The theorem was proved by Stefan Banach in his 1932 Théorie des opérations linéaires.

## Statement

Let $\displaystyle{ X }$ and $\displaystyle{ Y }$ be Banach spaces, $\displaystyle{ T : D(T) \to Y }$ a closed linear operator whose domain $\displaystyle{ D(T) }$ is dense in $\displaystyle{ X, }$ and $\displaystyle{ T' }$ the transpose of $\displaystyle{ T }$. The theorem asserts that the following conditions are equivalent:

• $\displaystyle{ R(T), }$ the range of $\displaystyle{ T, }$ is closed in $\displaystyle{ Y. }$
• $\displaystyle{ R(T'), }$ the range of $\displaystyle{ T', }$ is closed in $\displaystyle{ X', }$ the dual of $\displaystyle{ X. }$
• $\displaystyle{ R(T) = N(T')^\perp = \left\{ y \in Y : \langle x^*,y \rangle = 0 \quad {\text{for all}}\quad x^* \in N(T') \right\}. }$
• $\displaystyle{ R(T') = N(T)^\perp = \left\{x^* \in X' : \langle x^*,y \rangle = 0 \quad {\text{for all}}\quad y \in N(T) \right\}. }$

Where $\displaystyle{ N(T) }$ and $\displaystyle{ N(T') }$ are the null space of $\displaystyle{ T }$ and $\displaystyle{ T' }$, respectively.

## Corollaries

Several corollaries are immediate from the theorem.
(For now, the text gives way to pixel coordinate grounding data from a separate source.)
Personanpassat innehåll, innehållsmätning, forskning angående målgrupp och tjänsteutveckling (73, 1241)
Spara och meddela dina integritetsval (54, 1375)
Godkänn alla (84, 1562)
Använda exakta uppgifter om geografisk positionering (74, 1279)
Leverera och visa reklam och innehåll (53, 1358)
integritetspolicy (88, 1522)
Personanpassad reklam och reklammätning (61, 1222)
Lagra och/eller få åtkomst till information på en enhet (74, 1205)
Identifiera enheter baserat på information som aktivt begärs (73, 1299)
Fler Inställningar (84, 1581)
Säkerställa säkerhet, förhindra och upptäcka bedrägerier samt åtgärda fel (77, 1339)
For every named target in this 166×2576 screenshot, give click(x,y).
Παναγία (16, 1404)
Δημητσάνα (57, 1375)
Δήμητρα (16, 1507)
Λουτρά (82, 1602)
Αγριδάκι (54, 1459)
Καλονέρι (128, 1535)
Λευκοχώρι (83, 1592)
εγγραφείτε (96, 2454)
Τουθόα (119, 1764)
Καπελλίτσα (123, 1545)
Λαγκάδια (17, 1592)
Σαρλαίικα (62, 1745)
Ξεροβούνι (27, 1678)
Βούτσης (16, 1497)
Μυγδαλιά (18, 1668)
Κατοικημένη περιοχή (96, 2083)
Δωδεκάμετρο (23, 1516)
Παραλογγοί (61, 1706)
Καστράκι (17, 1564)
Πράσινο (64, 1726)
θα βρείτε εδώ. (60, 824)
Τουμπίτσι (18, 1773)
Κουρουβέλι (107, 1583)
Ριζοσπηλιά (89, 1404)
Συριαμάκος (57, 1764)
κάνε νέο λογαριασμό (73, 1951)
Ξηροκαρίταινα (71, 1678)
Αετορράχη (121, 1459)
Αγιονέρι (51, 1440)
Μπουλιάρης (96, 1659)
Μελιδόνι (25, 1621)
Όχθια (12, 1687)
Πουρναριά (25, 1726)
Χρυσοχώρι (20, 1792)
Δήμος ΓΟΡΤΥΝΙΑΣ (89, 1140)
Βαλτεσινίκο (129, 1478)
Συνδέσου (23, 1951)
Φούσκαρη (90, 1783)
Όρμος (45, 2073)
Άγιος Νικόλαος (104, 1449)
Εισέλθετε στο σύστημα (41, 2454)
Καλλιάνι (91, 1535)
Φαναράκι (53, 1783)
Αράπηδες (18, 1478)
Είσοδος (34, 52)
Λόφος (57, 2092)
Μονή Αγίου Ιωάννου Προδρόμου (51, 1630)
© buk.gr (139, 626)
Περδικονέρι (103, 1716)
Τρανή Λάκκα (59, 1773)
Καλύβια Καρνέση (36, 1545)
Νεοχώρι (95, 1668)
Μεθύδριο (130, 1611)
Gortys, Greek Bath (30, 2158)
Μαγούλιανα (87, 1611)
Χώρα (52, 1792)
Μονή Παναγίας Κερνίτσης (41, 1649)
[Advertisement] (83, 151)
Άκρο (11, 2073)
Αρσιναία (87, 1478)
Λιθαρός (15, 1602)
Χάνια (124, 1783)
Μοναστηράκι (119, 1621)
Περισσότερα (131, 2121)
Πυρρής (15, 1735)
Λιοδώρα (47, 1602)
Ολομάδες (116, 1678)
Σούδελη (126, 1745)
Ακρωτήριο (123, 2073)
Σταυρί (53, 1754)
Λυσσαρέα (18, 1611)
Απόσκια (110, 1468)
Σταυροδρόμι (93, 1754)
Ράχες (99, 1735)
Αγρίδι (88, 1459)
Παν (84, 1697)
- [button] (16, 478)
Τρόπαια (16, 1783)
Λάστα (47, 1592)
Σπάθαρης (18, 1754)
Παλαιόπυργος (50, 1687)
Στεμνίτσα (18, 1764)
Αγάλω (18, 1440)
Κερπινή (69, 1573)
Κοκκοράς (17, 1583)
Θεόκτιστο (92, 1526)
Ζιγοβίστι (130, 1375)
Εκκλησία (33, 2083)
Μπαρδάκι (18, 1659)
For instance, a densely defined closed operator $\displaystyle{ T }$ as above has $\displaystyle{ R(T) = Y }$ if and only if the transpose $\displaystyle{ T' }$ has a continuous inverse. Similarly, $\displaystyle{ R(T') = X' }$ if and only if $\displaystyle{ T }$ has a continuous inverse.